[Set of tasks]
(1) Using the two-stage operating system passage, decide whether each statement agrees with it: (a) the first driving stage can be triggered electrically; (b) the front wall is thicker than the peripheral wall; (c) FIG. 2c shows the condition at t=7 ms. Answer yes or no for each, quoting the words that decide it.
(2) According to the two-stage operating system passage, what do the chemical retarding and triggering devices in the second driving stage contain?
(3) Rewrite the part of the two-stage operating system passage that begins with "This demonstrates that, by" and ends after "stage were used.", putting "peak" in place of "maximal".

[Supplied passage]

— BEGIN —

This demonstrates that, by means of the operating system according
to the invention, a maximal gas pressure for driving a driving
element is made available for a longer period of time than if only
a single driving stage were used.
[0041] Such a two-stage operating system can be implemented, for
example, according to a first embodiment which is schematically
illustrated as a sectional view in FIGS. 2a, 2b and 2c. FIGS. 2a,
2b and 2c illustrate conditions of gas pressure generating devices
3 at different times, specifically at a time t=0 ms (FIG. 2a), t=5
ms (FIG. 2b) and t=7 ms (FIG. 2c) after an event which results in
the triggering of the operating system. The gas pressure generating
devices 3 contain a first pyrotechnic driving stage 4 and a second
pyrotechnic driving stage 5.
[0042] FIG. 2a shows that the first driving stage 4 and the second
driving stage 5 of the gas pressure generating devices 3 are both
untriggered. The first driving stage 4 can be electrically
triggered by means of electric contacts 6 and lines 7 by way of an
electric igniter 4. The second driving stage 5 can be triggered by
way of a triggering control 8. The triggering control 8 contains
mechanical as well as chemical retarding and triggering devices 9
and 10.
[0043] The mechanical retarding and triggering devices 9 contain an
ignition triggering mechanism 11 which contains an ignition piston
12 and a valve 13 as well as an igniter 14 for the second driving
stage 5. In the second driving stage 5, chemical retarding and
triggering devices 10 are also provided which contain a chemical
ignition retarder 15. The first driving stage 4 and the second
driving stage 5 as well as the triggering control 8 are housed as a
cartridge in a common housing 16.
[0044] The representation of FIG. 2b shows the condition of the
two-stage gas pressure generating devices 3 after 5 ms following a
triggering. More precisely, up to this point in time, a triggering
of the first driving stage 4 took place by way of the electric
contacts 6 and the lines 7 as well as the electric igniter 4'. The
triggering or ignition of the first driving stage 4 has the result
that the housing 16 rips open at its weakest point, for the purpose
of which the front wall 17 has a thinner construction than the
peripheral wall 18 and a boundary wall 19 which faces the second
driving stage 5. Through the torn-open front wall 17, the gas
generated in the first driving stage 4 exits into a pressure
receiving space of a guide housing for at least one driving element
for operating safety devices (not shown here; see description
below, for example, concerning FIGS. 4 or 5 and FIGS. 4 and 5).

— END —

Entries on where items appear

— BEGIN —

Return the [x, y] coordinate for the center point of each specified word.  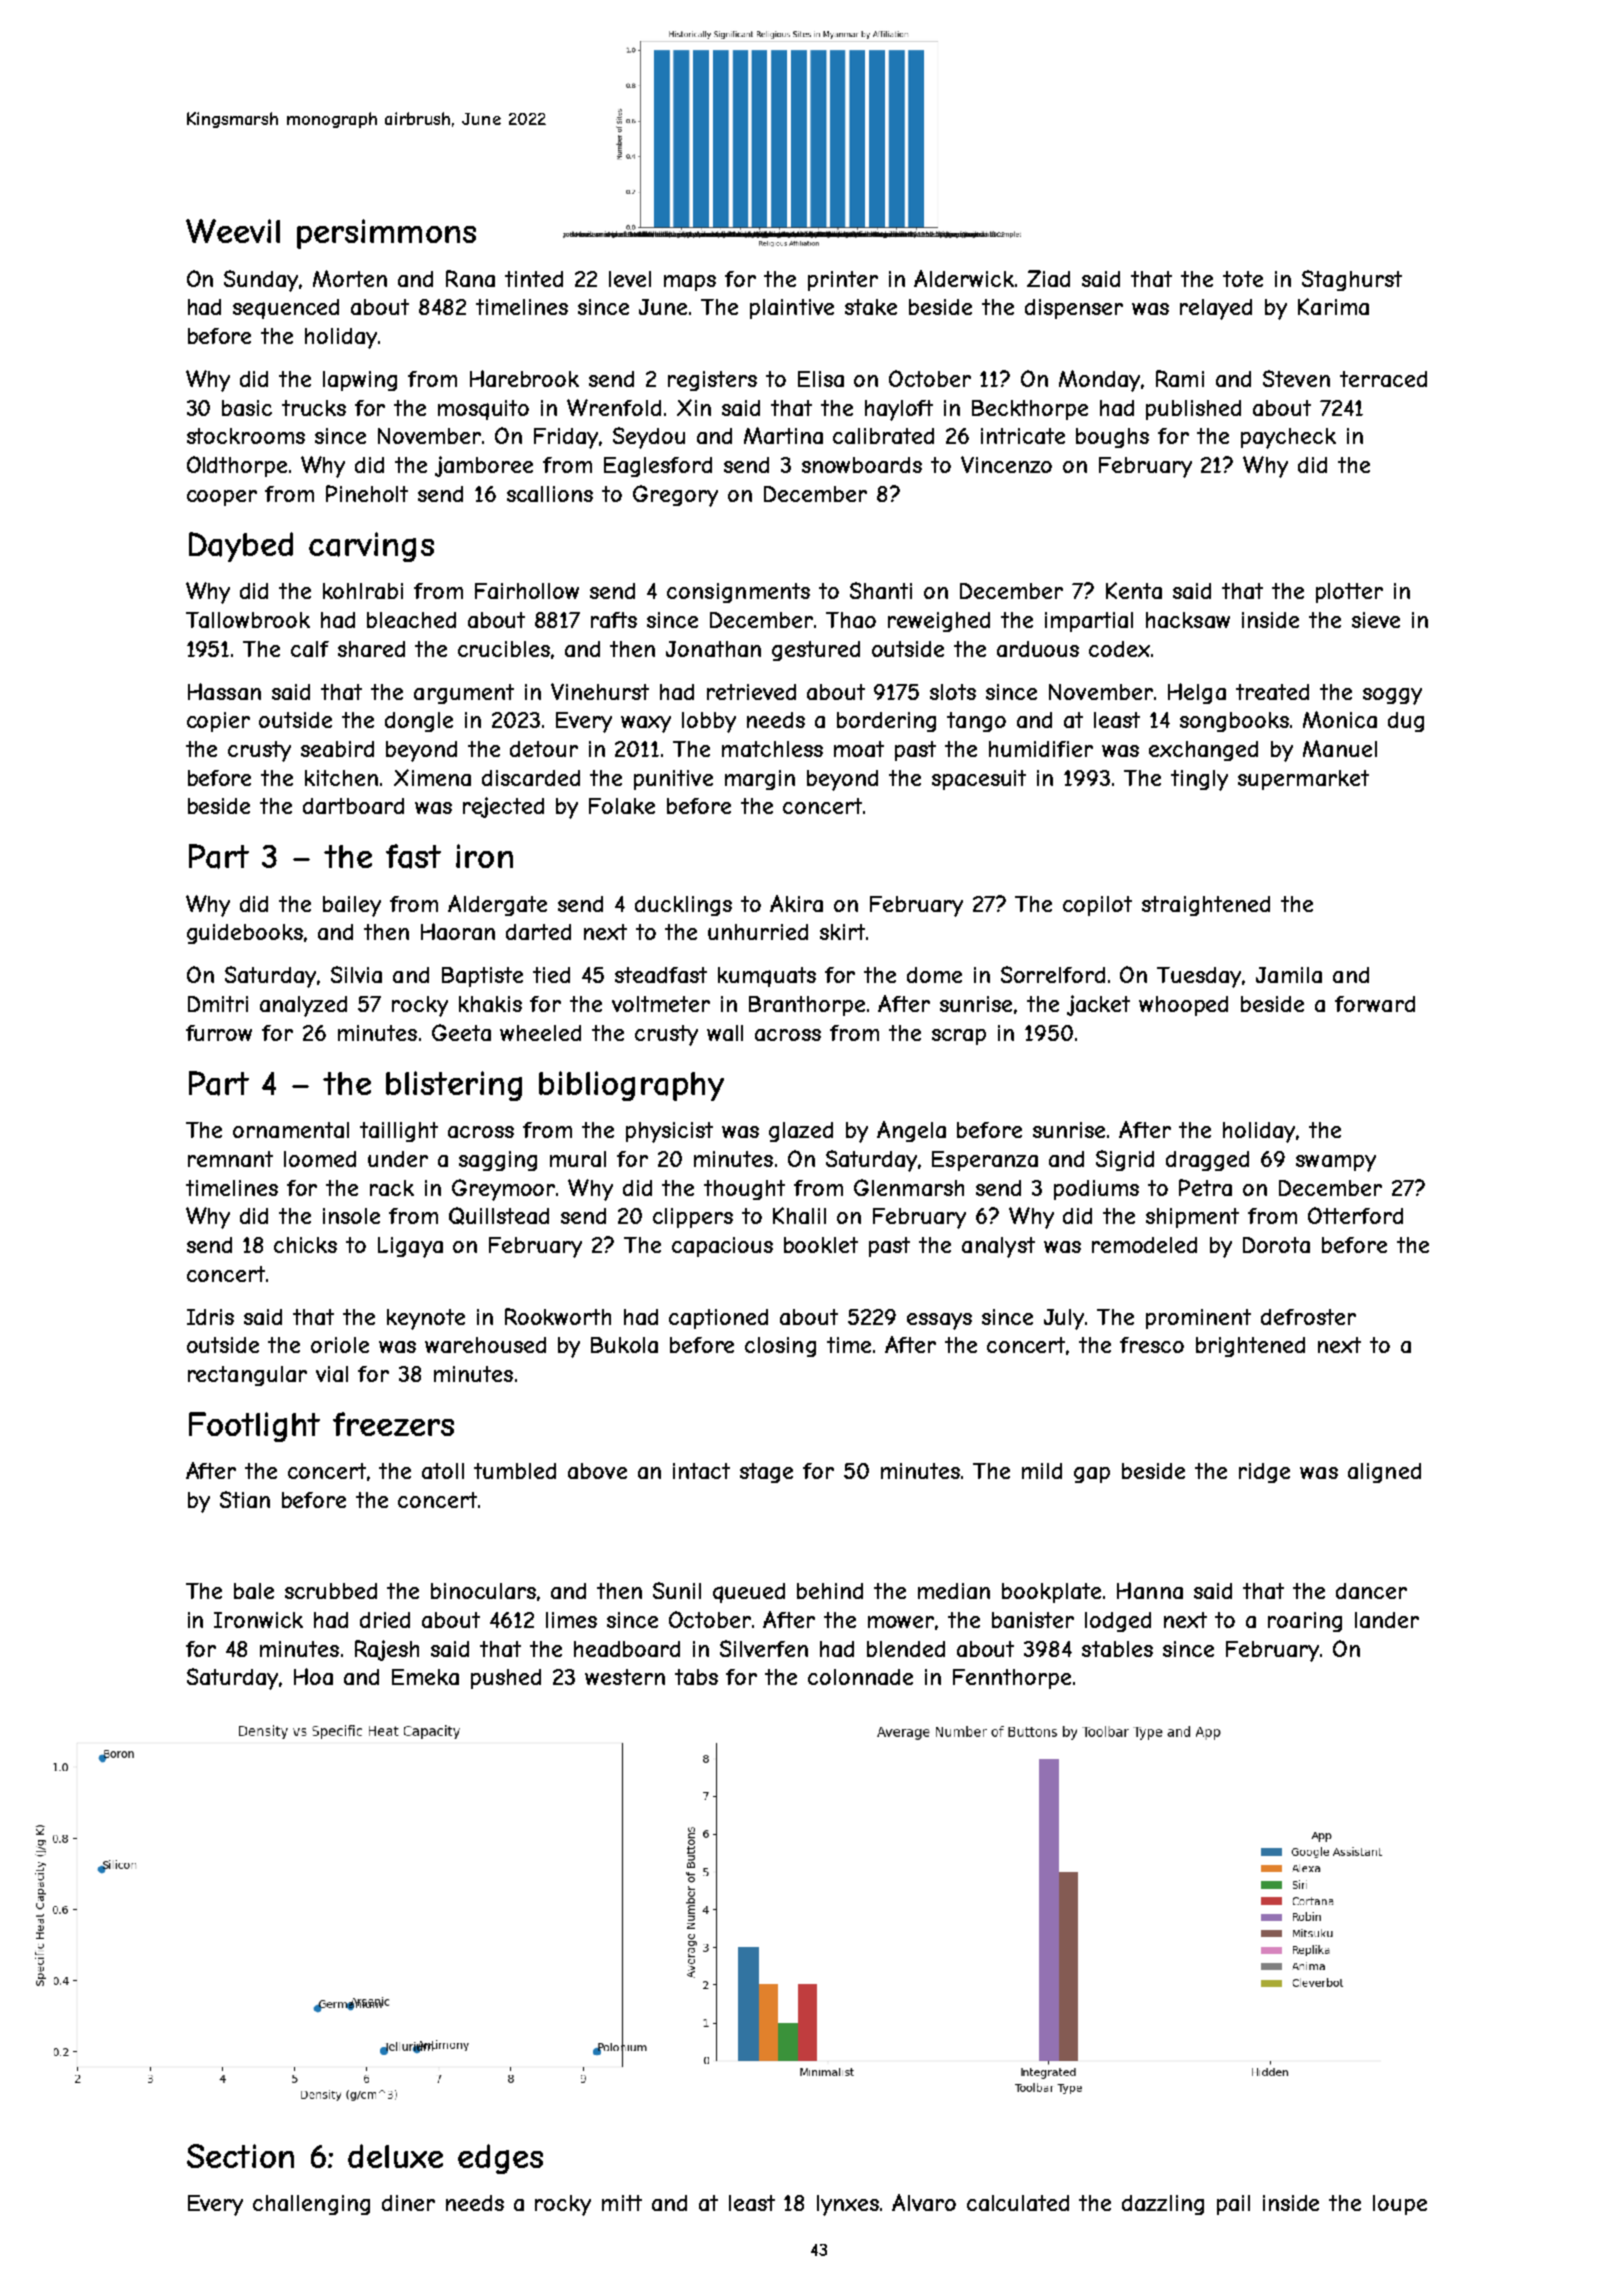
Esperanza [985, 1161]
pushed [506, 1679]
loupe [1400, 2205]
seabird [337, 749]
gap [1092, 1475]
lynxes [848, 2205]
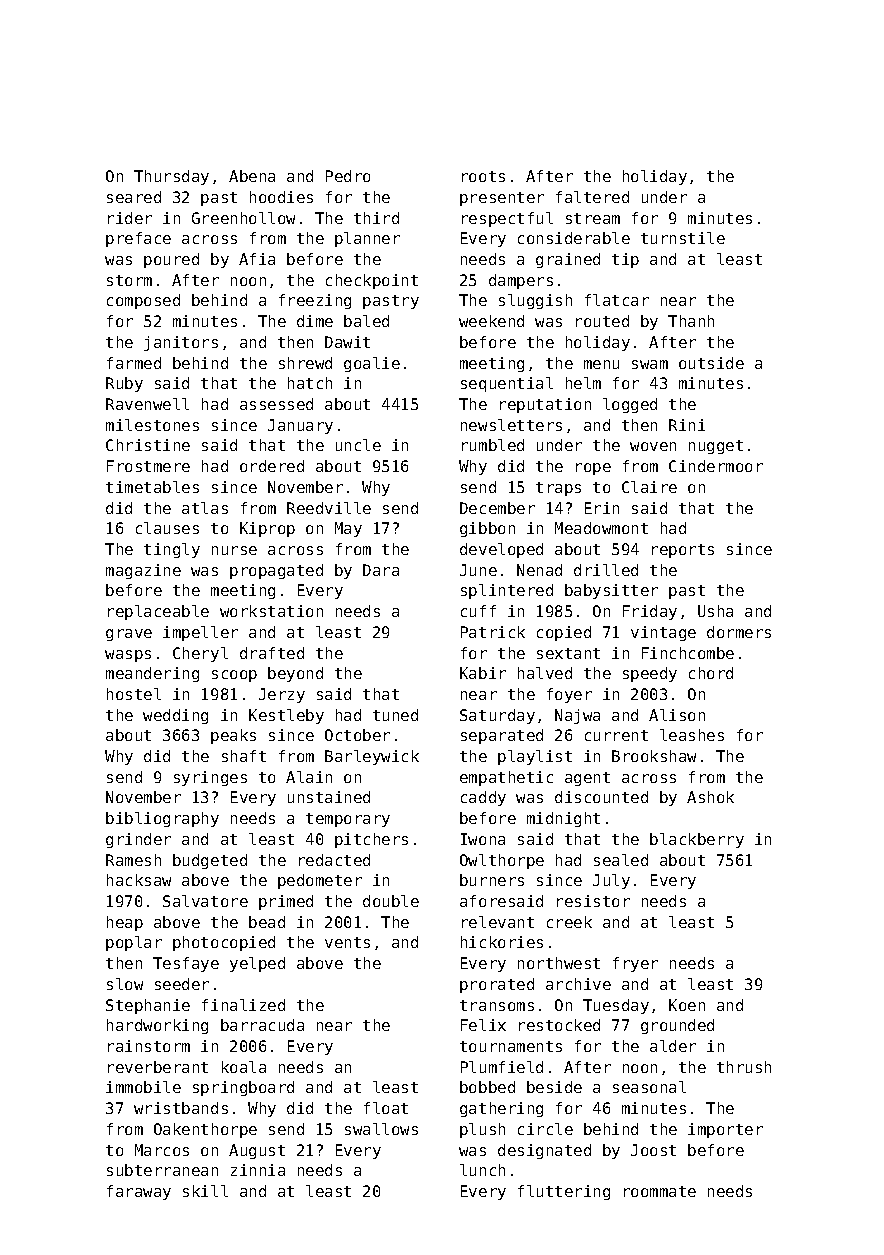 This screenshot has height=1255, width=884. What do you see at coordinates (244, 1067) in the screenshot?
I see `koala` at bounding box center [244, 1067].
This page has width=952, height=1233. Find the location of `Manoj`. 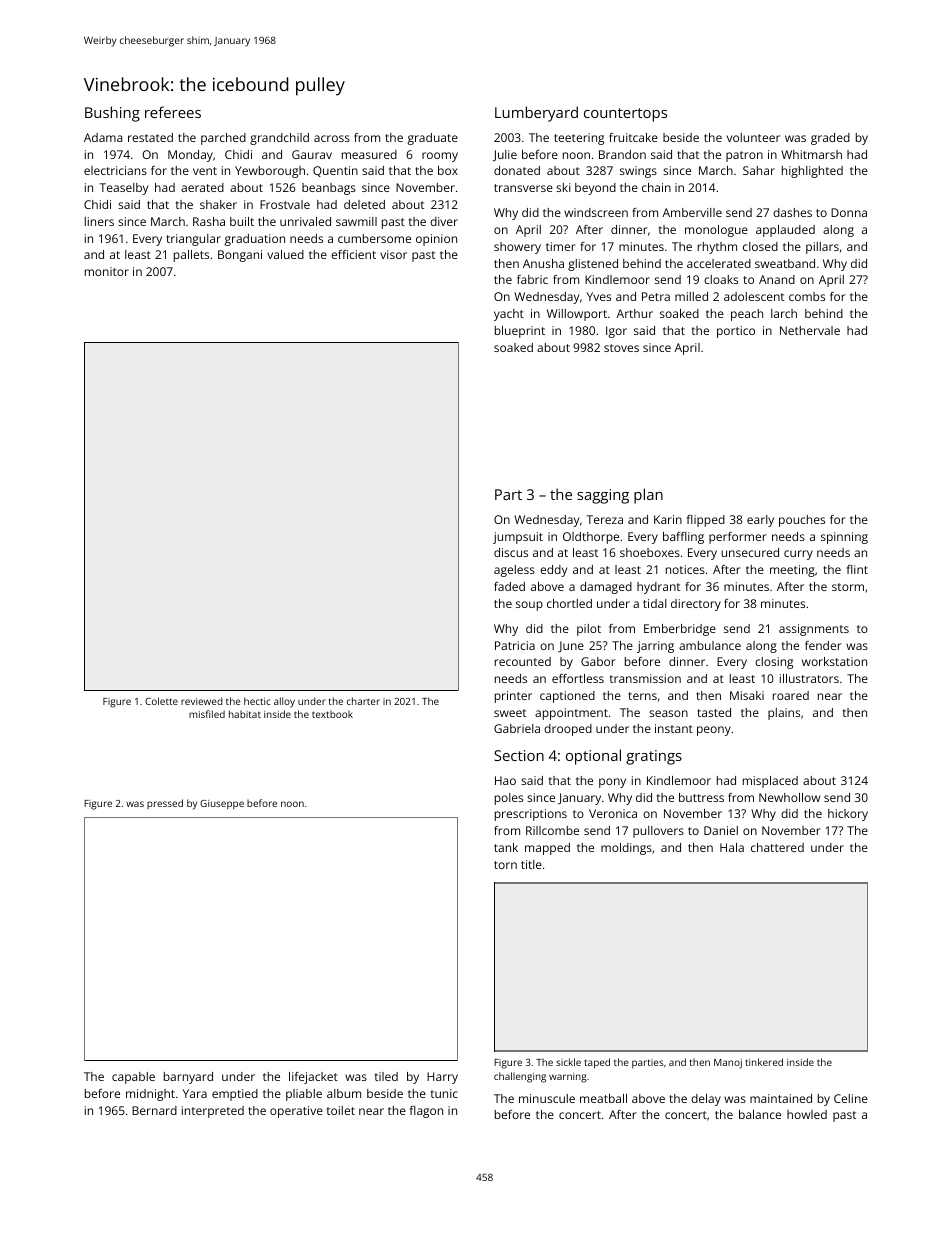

— END —

[Exercise solutions]
(1)
(a) Yes: "The first driving stage 4 can be electrically triggered by means of electric contacts 6 and lines 7"
(b) No: "the front wall 17 has a thinner construction than the peripheral wall 18"
(c) Yes: "t=7 ms (FIG. 2c)"

(2) They contain a chemical ignition retarder 15.

(3)
This demonstrates that, by means of the operating system according
to the invention, a peak gas pressure for driving a driving
element is made available for a longer period of time than if only
a single driving stage were used.